We will soon discuss with our Ceili venue partners – The Remuera Club and The Master and Apprentice Pub in Takapuna – what Level 2 is like for them, and with some relaxed crowd restrictions, and what it will be like under Level 1. Hopefully we can all be together soon making beautiful music!

Had we had a May Ceili, we would have launched another New Zealand bracket – we will have to save that for another time. I thought I’d focus on New Zealand music in this newsletter, and look at what are regarded as New Zealand’s top hits and also pick out a few NZ bands and songs that have been a part of the journey of my musical life.

DATA SEGMENT

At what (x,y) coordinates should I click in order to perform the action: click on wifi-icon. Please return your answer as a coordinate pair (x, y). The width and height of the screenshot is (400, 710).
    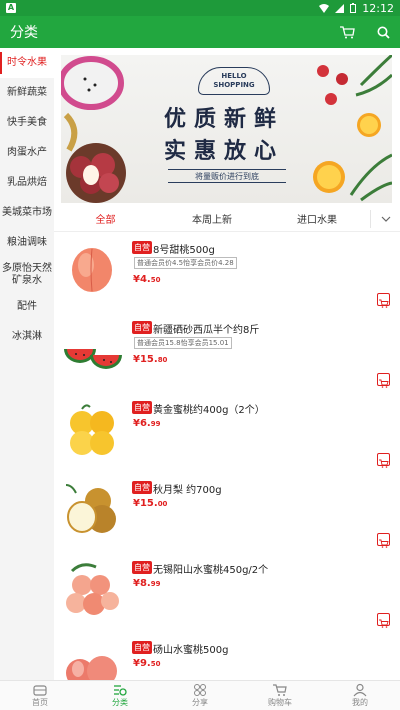
    Looking at the image, I should click on (324, 8).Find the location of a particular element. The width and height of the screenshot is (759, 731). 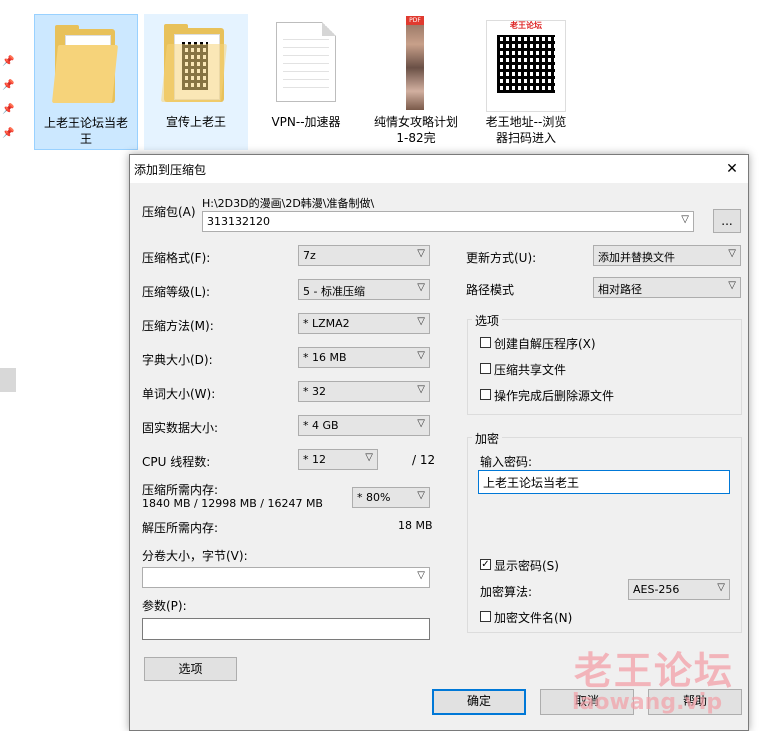

sfx-checkbox is located at coordinates (486, 342).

QUESTIONS
a – Do the following statements agree with the Ceili newsletter? Answer yes or no for each, and quote the words of the newsletter that decide it.
(i) The Remuera Club is one of the Ceili venue partners.
(ii) A May Ceili took place and launched a New Zealand bracket.
(iii) The newsletter focuses on Irish music.
b – Transcribe everything in the Ceili newsletter from "We will soon" down to "making beautiful music!".
The listing has no connection to the Ceili newsletter.

EXERCISE RESPONSES
a –
(i) Yes: "our Ceili venue partners – The Remuera Club and The Master and Apprentice Pub in Takapuna"
(ii) No: "Had we had a May Ceili, we would have launched another New Zealand bracket"
(iii) No: "I thought I’d focus on New Zealand music in this newsletter"

b –
We will soon discuss with our Ceili venue partners – The Remuera Club and The Master and Apprentice Pub in Takapuna – what Level 2 is like for them, and with some relaxed crowd restrictions, and what it will be like under Level 1. Hopefully we can all be together soon making beautiful music!